### What is being asked
Below is a block of records. Copy every line in it that contains the word "will".

Dataset entries:

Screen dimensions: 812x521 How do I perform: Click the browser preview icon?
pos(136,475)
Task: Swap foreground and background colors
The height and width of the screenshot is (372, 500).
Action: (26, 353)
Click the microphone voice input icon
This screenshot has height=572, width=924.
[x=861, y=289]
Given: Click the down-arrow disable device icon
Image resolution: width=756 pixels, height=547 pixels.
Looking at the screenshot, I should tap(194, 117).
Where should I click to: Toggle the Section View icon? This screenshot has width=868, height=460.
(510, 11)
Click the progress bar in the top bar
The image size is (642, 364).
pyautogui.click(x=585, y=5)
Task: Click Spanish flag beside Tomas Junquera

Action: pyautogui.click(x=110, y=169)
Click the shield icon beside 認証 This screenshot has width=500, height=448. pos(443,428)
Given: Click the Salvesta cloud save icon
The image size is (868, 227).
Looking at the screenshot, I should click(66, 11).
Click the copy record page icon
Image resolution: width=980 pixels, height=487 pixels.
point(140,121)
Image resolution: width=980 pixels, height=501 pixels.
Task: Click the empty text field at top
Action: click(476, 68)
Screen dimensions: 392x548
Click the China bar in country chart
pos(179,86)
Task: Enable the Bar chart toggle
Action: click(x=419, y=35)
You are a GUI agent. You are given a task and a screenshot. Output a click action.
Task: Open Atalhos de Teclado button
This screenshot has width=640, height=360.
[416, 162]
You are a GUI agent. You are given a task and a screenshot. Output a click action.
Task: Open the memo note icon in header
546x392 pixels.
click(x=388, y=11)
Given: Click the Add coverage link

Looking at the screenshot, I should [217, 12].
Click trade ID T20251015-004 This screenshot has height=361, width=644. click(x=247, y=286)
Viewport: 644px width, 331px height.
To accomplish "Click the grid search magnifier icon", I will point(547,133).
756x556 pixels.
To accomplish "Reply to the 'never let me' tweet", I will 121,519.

### Task output
To accomplish "Click the grid search magnifier icon", I will point(547,133).
To accomplish "Reply to the 'never let me' tweet", I will 121,519.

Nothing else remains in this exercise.